Palmer angered Caracas after he said he believed Venezuela's army was suffering from low morale [AFP]
The US has revoked the visa for Venezuela's ambassador to Washington in what it called a "reciprocal" action for Caracas turning down the US choice for its own representative in the Venezuelan capital.
Mark Toner, a US state department spokesman, confirmed on Wednesday that the visa of ambassador Bernardo Alvarez Herrera, who is reportedly not currently in the US, had been revoked.
Toner said: "We said there would be consequences when the Venezuelan government rescinded agreement regarding our nominee, Larry Palmer.
"We have taken appropriate, proportional and reciprocal action".
Speaking on state television on Tuesday, Hugo Chavez, the Venezuelan preisdent, had dared the US to cut off diplomatic relations.
"If the [US] government wants to expel our ambassador there, let them!
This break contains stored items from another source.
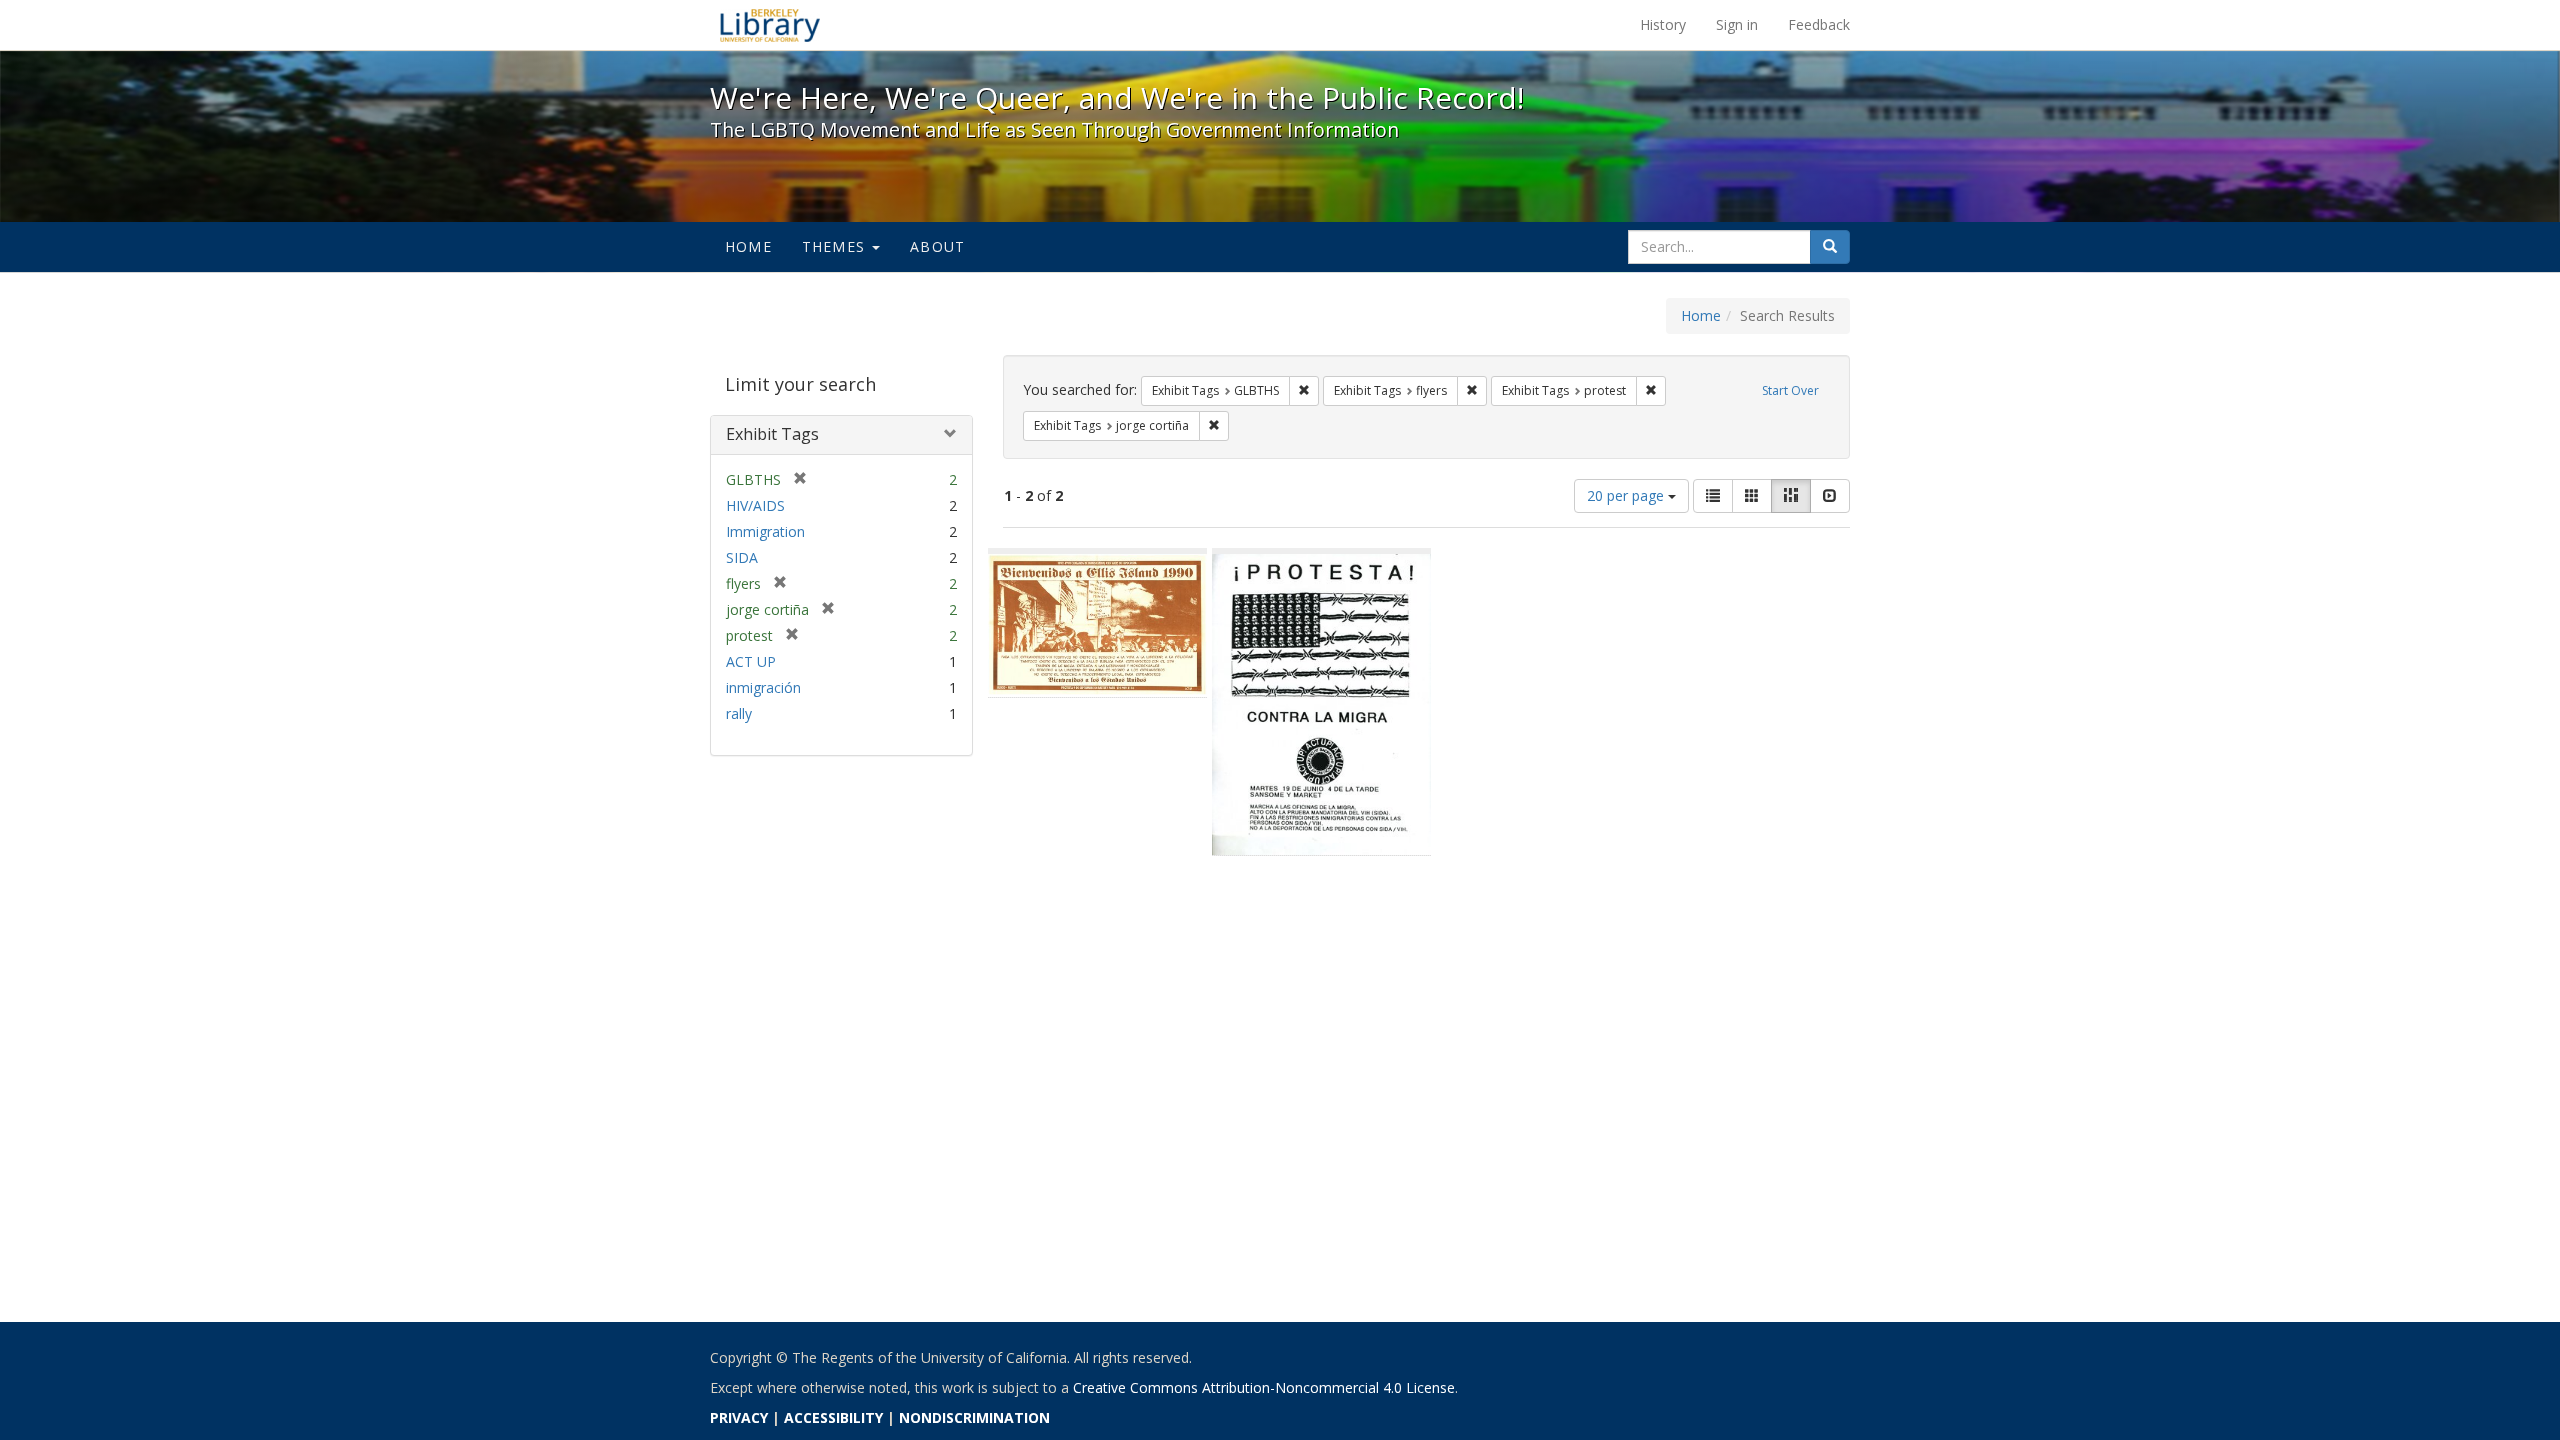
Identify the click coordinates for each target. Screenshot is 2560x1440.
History (1663, 24)
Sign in (1737, 24)
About (937, 246)
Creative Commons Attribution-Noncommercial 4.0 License (1264, 1387)
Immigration (765, 531)
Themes (836, 246)
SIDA (742, 557)
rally (739, 713)
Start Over (1790, 390)
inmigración (763, 687)
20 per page (1627, 495)
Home (748, 246)
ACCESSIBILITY (833, 1417)
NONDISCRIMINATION (974, 1417)
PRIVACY (739, 1417)
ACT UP (751, 661)
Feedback (1819, 24)
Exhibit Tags (772, 434)
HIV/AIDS (755, 505)
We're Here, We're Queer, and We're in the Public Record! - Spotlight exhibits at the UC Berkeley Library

If they cut off diplomatic relations, let them," he said.
Chavez had announced in August that he would not accept Palmer's appointment to be the next US ambassador to Venezuela because of comments Palmer made during his confirmation hearing in the senate.
Palmer said that he believed Venezuela was allowing leftists FARC fighters to find safe haven in the country and that Venezuela's military was under Cuban influence and suffering from low morale.
Relations between Washington and Caracas have been rocky since Chavez came to power in 1999.
Both sides withdrew their ambassadors between September 2008 and June 2009 after a spat over US military bases in Colombia.
Despite their political differences, the US continues to buy around one million barrels of crude oil from Venezuela every day.